What does HackerNews think of robin-hood-hashing?
Fast & memory efficient hashtable based on robin hood hashing for C++11/14/17/20
Language:
C++
std::unordered_map is notoriously slow, several times slower than a fast hashmap implementation like Google's absl or Martin's robin-hood-hashing [1]. In addition, your implementation lets the hashmap grow from a small size. As you know the total length, you could preallocate the hash table and avoid rehashing. As typical hash table implementations double the capacity during rehashing, preallocating the buckets should be about twice as fast if we don't consider the cache and the complex mechanism behind the STL allocator.

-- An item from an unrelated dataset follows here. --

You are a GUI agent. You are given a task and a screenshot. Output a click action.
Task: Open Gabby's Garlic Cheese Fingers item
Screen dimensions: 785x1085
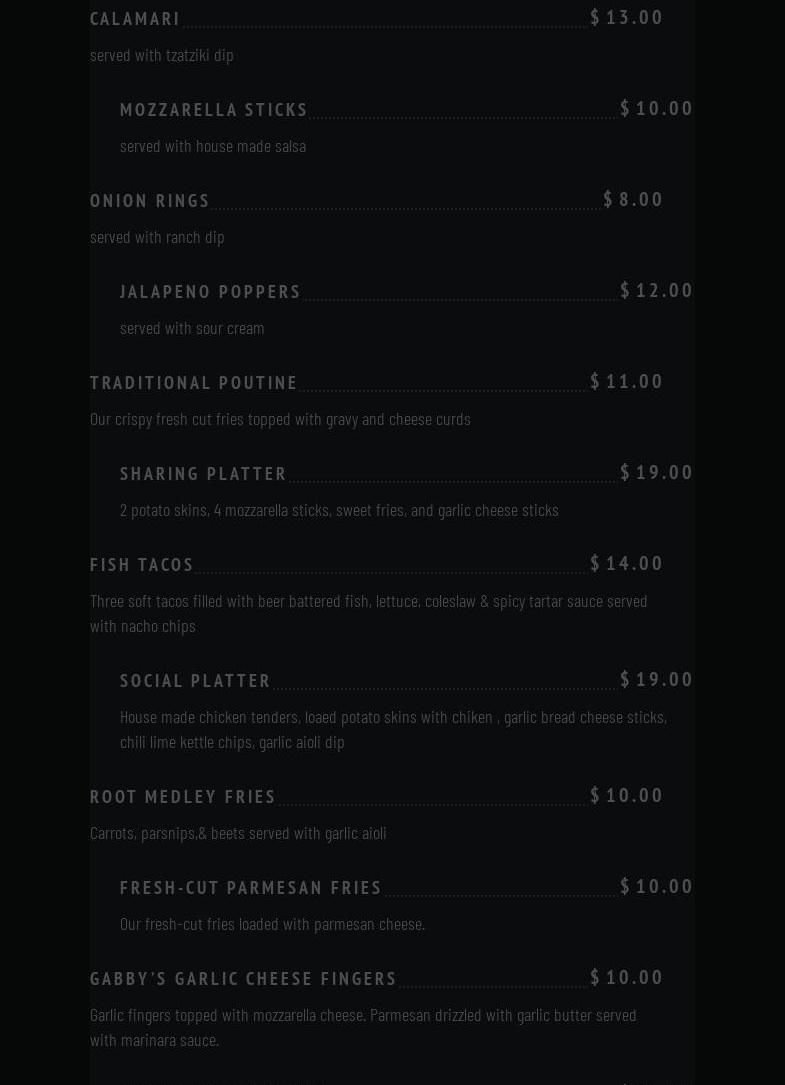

That said, std::sort is not the fastest sort implementation, either. It is hard to say which is faster for a small N of 10000. Your general point is still right in that an O(n*log(n)) algorithm is not necessarily slower than an O(n) algorithm in practice.
For anyone in a situation where an unordered_set or unordered_map is in a hot part of the code, I'd also highly recommend Robin Hood: https://github.com/martinus/robin-hood-hashing
It made a huge difference in one of the programs I was running.
EDIT: I could have sworn they used to also support the ordered versions, but maybe not.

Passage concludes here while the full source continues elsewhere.